Pregnancies - Coping with the effects of your pregnancies
Pregnancies place a huge amount of stress on women's bodies and over time this can manifest itself in a number of ways. Perhaps the one most people think of is incontinence and whilst it is true that pregnancies can cause the muscles in the pelvic area to weaken, this is often eased, if not remedied by carrying out regular pelvic floor exercises (also known as Kegel exercises) both throughout and after your pregnancies.
If pelvic floor exercises are not working, despite regular workouts, then you may need some medical treatment. Some women have a small operation to correct any problems causing incontinence due to pregnancies and this corrective operation is often very successful. In other cases, medication may be prescribed, although sometimes it can cause unpleasant side effects.
If you think your pregnancies have contributed to a lack of control of either iour bladder, bowel or both, it is important to mention it to your gp becasue the sooner it is investigated, the sooner it can be treated.
Another effect of pregnancies is than many women feel they are less desireable than pre-pregnancy. After all, their body may have changed beyond all recognition and may take quite a while to return to anything close to resembling the way it was pre-pregnancies! Even then, lots of women are left with permanent reminders of pregnancies such as stretch marks, flabby tummies and less than pert breasts! Whereas some new mothers accept these changes as part and parcel of their pregnancies and even cherish them as reminders of a very special time in their lives, others sometimes find it more difficult to accept the changes they've been left with.
Because of the enormous stress women's bodies undergo during their pregnancies, it is not really surprising that women can sometimes feel somewhat despondent. Hormones have a huge role to play here as the levels of feel-good hormones plummet after pregnancy leaving many new mothers feeling a bit down and some even suffering from post-natal depression.

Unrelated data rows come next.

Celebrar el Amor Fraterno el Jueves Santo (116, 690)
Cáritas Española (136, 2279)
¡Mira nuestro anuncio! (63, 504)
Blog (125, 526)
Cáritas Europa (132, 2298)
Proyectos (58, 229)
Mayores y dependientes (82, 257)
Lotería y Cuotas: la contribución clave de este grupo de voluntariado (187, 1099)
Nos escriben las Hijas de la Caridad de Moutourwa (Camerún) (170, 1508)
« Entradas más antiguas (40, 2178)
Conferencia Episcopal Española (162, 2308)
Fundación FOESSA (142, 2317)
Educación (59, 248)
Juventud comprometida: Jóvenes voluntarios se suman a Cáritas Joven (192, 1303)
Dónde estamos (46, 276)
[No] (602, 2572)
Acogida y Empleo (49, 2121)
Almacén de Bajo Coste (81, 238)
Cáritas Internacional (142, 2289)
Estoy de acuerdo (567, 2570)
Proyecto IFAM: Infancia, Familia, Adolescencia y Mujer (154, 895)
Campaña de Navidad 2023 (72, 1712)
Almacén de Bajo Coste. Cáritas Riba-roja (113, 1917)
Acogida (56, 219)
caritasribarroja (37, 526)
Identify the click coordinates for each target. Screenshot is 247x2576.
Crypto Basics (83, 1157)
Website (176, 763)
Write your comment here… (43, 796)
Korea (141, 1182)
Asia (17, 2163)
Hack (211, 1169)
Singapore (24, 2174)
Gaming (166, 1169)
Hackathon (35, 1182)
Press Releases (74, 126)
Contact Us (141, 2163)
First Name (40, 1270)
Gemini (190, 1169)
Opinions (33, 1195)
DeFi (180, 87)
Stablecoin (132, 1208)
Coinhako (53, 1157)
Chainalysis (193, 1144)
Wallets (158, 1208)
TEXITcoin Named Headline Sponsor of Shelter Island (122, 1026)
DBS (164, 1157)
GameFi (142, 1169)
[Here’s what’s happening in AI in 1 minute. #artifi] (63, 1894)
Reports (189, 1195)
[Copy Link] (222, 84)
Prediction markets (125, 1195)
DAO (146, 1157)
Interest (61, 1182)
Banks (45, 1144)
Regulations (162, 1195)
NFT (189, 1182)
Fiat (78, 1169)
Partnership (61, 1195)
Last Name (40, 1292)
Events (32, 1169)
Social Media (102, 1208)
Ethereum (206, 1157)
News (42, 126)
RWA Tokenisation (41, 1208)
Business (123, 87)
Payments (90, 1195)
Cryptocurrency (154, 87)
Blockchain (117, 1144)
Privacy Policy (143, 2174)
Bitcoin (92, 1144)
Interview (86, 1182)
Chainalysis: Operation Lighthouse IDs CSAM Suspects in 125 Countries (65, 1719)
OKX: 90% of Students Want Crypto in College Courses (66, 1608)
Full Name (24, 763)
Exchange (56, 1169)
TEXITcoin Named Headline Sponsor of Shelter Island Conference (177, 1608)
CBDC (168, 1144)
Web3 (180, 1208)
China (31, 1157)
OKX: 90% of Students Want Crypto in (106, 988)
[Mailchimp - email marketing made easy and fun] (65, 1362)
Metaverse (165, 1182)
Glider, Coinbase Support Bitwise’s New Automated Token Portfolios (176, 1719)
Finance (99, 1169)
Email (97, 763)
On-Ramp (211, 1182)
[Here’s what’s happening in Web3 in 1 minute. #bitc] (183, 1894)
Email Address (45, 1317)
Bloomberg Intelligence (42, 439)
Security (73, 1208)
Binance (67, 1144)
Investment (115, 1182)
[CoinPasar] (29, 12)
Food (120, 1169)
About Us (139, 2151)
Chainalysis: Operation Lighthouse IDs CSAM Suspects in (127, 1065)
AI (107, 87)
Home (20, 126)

Breastfeeding can help control falling hormone levels as serotonin is released during each breastfeed, making breastfeeding mothers feel relaxed and according to some researchers, less likely to suffer postnatal depression.
If you're feeling that your pregnancies have taken their toll on you both physically and mentally it can be good to try to get out and about with other mothers to share your feelings. Even just chatting to other mothers on an online pregnancy forum can be a great source of help. You could also maybe try joining a mother and toddler group, a breastfeeding support group or an exercise club.
Exercise helps increase your serotonin levels as well as help your body return to its pre-pregnancy state. However, if you're not really a club type person, then walking or swimming are fabulous exercises for both physical and mental well-being.
If you find that you're still feeling low, then speak to your gp to rule out other causes and to discuss your options.
Treat Yourself to Me Time!
Or, if you're currently struggling with a busy lifestyle and the added demands of parenting, try our Perfect Relaxation for Parents mp3 - take time out for yourself and awaken refreshed and ready to face whatever life throws at you!
Also by BreastfeedingMums
Books We Love!
Write for Us
If you would like to contribute a pregnancy or breastfeeding poem, story or photos, or a miscarriage poem or story, just contact us and we'll add it to the site. Thanks.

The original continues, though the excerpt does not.